The information you want is out there. Look at the job listings for hospitalists. Look at hospitals. Look at hospitalist consulting firms. Where are those jobs? What experience are they asking for? Are there FM's listed as hospitalists at hospitals in towns you want to live in? All this info can be found without too much effort. I like practicelink for identifying employers, and I like wikipedia for finding hospitals in regions I like, and I like hospital/employer websites for job requirements.

As others have said, there's no shortage of hospitalist jobs. You can easily get set up for locums and figure out your preferences on the job after graduation.
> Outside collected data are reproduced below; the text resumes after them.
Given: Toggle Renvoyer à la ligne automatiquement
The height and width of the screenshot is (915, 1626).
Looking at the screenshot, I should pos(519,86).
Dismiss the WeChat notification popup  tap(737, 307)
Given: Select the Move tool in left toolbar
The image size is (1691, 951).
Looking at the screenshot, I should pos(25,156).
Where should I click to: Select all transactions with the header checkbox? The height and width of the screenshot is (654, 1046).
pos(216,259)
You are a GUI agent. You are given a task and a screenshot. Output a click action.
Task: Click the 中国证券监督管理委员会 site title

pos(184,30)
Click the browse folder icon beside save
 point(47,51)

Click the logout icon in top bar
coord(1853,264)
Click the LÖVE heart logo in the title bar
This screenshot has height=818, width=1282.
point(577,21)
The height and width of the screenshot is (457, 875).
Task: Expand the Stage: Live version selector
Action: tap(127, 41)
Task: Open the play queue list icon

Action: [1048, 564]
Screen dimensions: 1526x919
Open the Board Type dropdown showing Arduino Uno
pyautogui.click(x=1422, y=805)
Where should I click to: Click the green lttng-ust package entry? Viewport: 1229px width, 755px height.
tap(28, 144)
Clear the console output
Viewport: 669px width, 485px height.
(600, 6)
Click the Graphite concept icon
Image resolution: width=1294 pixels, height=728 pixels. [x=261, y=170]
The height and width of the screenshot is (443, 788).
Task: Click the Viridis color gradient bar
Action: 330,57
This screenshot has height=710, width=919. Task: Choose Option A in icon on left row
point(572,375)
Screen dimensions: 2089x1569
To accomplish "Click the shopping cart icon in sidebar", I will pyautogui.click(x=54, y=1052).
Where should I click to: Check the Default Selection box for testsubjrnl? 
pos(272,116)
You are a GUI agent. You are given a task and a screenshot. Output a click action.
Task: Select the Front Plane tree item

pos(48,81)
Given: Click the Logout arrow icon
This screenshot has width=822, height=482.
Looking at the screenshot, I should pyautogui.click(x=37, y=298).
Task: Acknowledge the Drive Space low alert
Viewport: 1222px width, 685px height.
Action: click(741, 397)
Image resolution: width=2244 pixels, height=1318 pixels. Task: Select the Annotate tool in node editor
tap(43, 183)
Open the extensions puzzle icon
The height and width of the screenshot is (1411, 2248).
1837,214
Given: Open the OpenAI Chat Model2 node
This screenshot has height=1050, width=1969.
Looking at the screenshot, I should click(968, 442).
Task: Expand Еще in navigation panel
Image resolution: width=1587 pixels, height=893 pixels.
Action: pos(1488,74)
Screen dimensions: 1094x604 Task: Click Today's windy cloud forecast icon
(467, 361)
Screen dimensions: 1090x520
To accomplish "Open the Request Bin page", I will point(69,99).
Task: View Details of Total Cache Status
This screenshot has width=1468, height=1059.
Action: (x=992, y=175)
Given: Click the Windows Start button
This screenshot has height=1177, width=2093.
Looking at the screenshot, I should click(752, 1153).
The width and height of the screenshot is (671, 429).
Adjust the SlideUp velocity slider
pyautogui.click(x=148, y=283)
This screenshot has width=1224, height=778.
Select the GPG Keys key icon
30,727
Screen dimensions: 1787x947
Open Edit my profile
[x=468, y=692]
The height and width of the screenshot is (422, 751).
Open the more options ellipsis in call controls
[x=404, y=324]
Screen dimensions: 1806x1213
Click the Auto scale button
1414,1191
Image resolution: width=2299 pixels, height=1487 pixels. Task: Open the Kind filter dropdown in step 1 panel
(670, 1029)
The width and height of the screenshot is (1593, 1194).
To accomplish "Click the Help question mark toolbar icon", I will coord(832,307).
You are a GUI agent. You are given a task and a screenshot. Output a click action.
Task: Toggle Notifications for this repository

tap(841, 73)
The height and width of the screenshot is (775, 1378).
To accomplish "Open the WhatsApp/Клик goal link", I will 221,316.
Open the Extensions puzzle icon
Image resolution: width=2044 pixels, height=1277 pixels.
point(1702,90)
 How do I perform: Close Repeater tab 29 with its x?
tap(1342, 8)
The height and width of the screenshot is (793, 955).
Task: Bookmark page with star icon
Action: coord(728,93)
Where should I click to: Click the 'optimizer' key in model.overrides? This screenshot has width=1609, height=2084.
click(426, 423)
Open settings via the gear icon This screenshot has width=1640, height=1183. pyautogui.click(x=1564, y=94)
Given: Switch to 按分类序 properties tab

I think in general that hospitals are stunned that they've been able to get people to work as hospitalists. Good lord why would anybody want such anonymous shift work where you're not caring for your "own" patients and you're just an admits&orders monkey? Well, turns out there's a sizeable IM/FM population that DOESN'T care for the outpatient part, doesn't need an 8-5 job, prefers doing 12-14 hour shifts in order to get more days off, doesn't need every single weekend off, etc. In my experience, before med school if you had told me I'd end up an FM hospitalist, I wouldn't have gone to med school at all. Yuck. But now that I've WORKED with hospitalists, IM and FM, been inspired by them, seen what consistent and professional inpatient care looks like, in a challenging environment, I'm 180 degrees from my premed understanding. Turns out my "primary care for the underserved" mission IS intact as a hospitalist.